Monday, September 7, 2015

Sustainable House Day - We're OPEN!

For some strange reason we are opening our house for Sustainable House Day again this Sunday. It's a lot of work in preparation but we love it. We've opened before in 2011 and in 2013 and we remember the fun of chatting to people about gardening, PV, chooks and bikes all day. What a wonderful way to spend a day! What we tend to erase from our memory is the weekends full of weeding, planting, sweeping... but what the heck, I actually enjoy that kind of work anyway and our garden needs a good spring clean every few years so it's good motivation. We're exhibitionists, so we're just embracing it!

Looking through all the amazing houses that will be open this year I have stopped to wonder why we should open ours. Many of the other houses are new builds, all 100% solar  passive and 9 star rated. Their houses look like Ikea magazines (minus the disposable furniture I hope!) and are all neat and shiny. Our house, by comparison looks like granny knitted it, what with our fridge worm farm, our chooks and our scruffy native garden (yes, that is a knitted wheelbarrow below).

Our house is a 1960’s brick veneer house which provided many challenges to retrofit to be more sustainable and energy efficient. We are located on the south side of a hill with a beautiful gum tree to our north (which we can't bare to chop down) and to start with we had no north facing windows. So there is no way we would even be on the star rating scale. Since we bought the house in 2001 we’ve made heaps of changes. But the main change has been with us, as in, our behaviour.

We are firm believers in behaviour change as a significant part of the solution to our current environmental crisis. One of the most inspiring person I've met, Colin Ashton-Graham (a behaviour change economist) starts his presentation like this:

See these light globes? Tell me, which one uses the least amount of power.

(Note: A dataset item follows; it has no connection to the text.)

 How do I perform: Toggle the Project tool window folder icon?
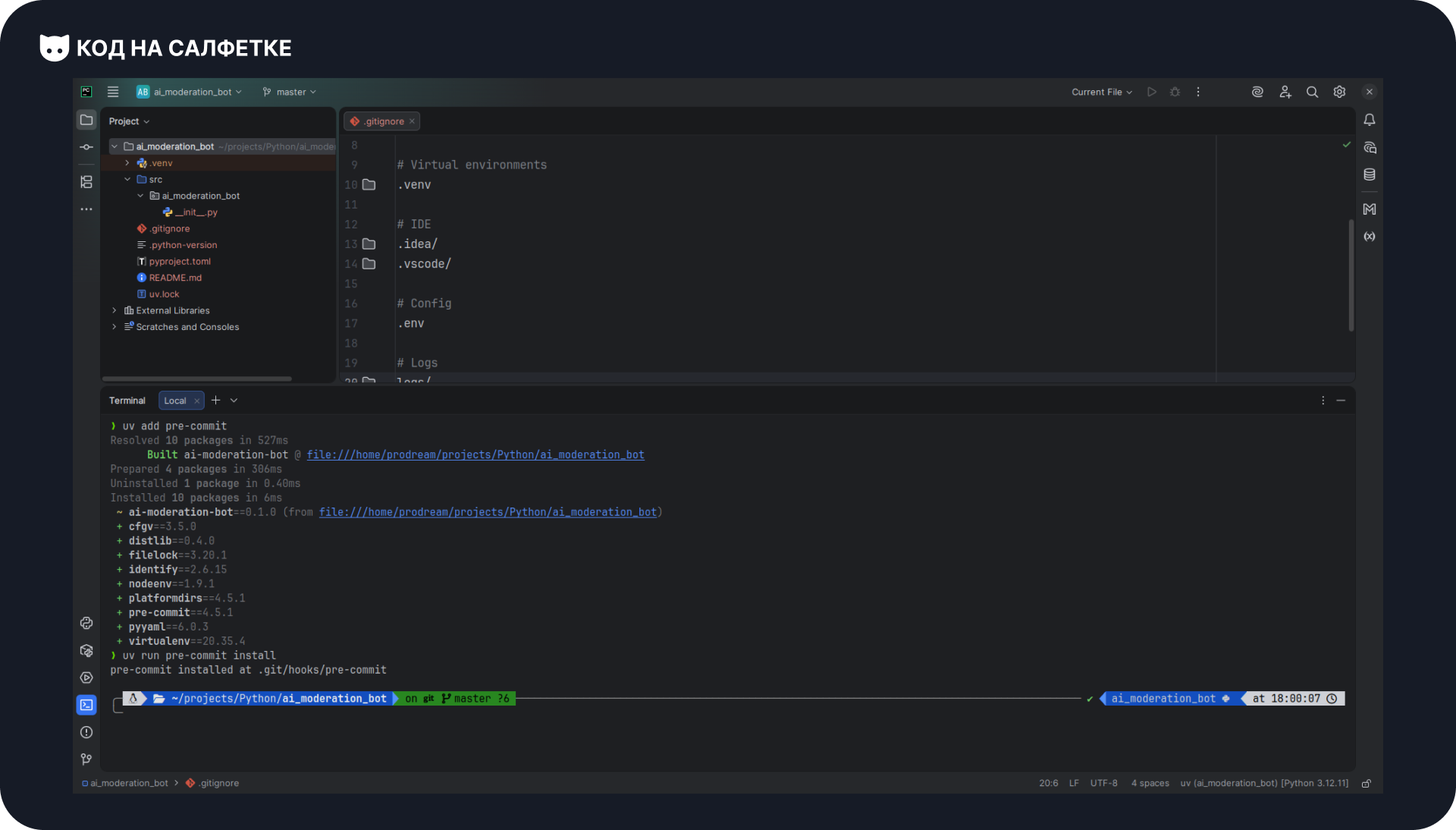click(x=86, y=120)
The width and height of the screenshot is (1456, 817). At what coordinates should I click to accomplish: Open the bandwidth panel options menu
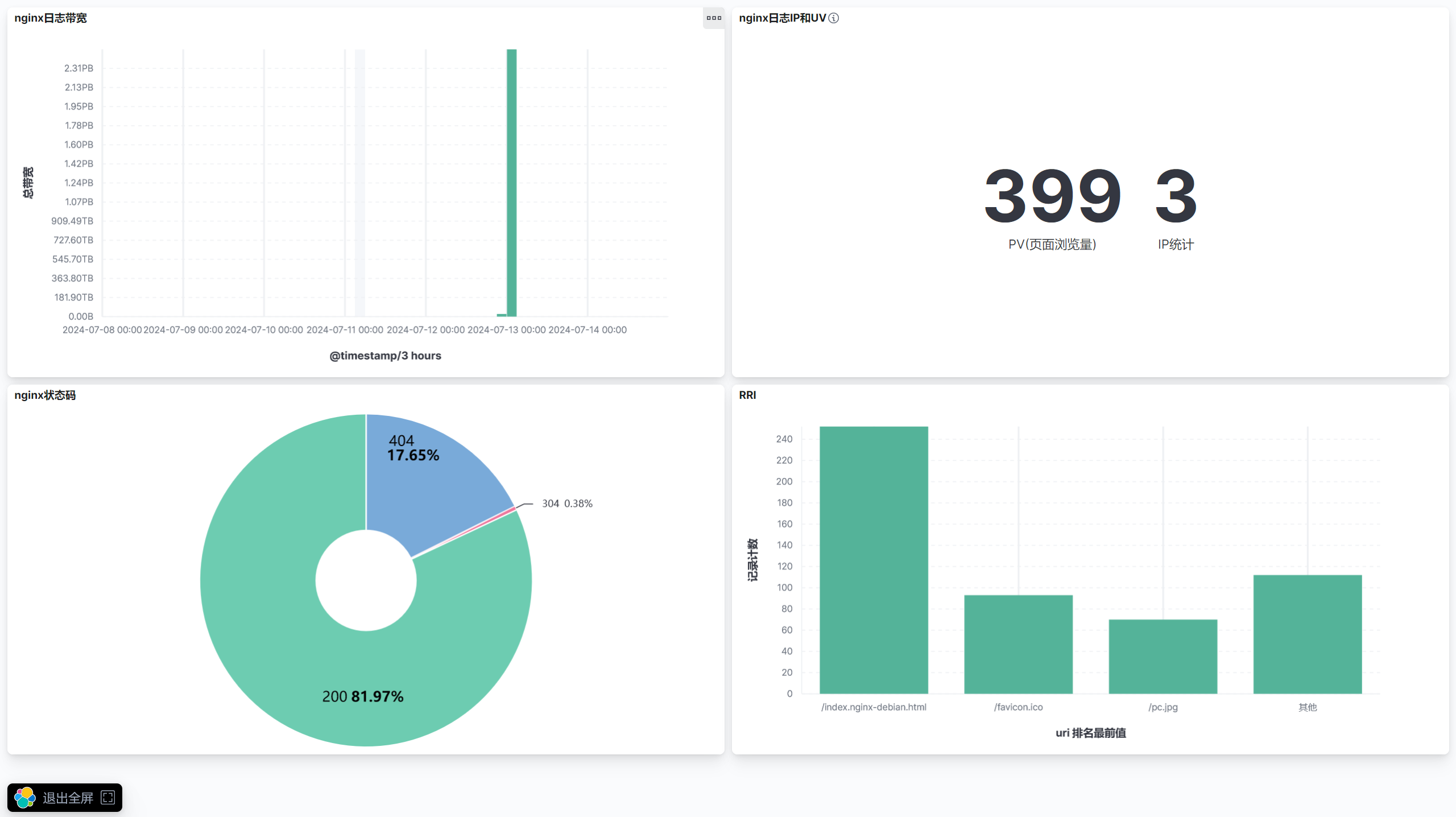(x=714, y=18)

And of course everyone votes for either the LEDs or the CFLs and Colin goes, 'Sorry folks, the one that uses the least amount of power is the incandescent globe. It's the only one that is switched off.' Ha! That's how clever Colin is! He then goes on to explain that a sustainable house with unsustainable people in it is less sustainable overall than an unsustainable house with sustainable people in it. Our everyday choices like turning lights off when not needed, opening up the house to let in cool sea breezes in summer, only having one fridge, cooking more at home with local, organic produce, riding more, getting into community and purchasing less crap are central to sustainability. Having the latest sustainability gadget isn't really our thing (unless its bikes, that's Adam's weakness!).

So, while we do have some interesting stuff to show, especially our garden, we also hope the behaviour stuff will rub off too. Anyway, come and visit. We're open from 10am to 4pm this Sunday, September 13 - be lovely to meet you!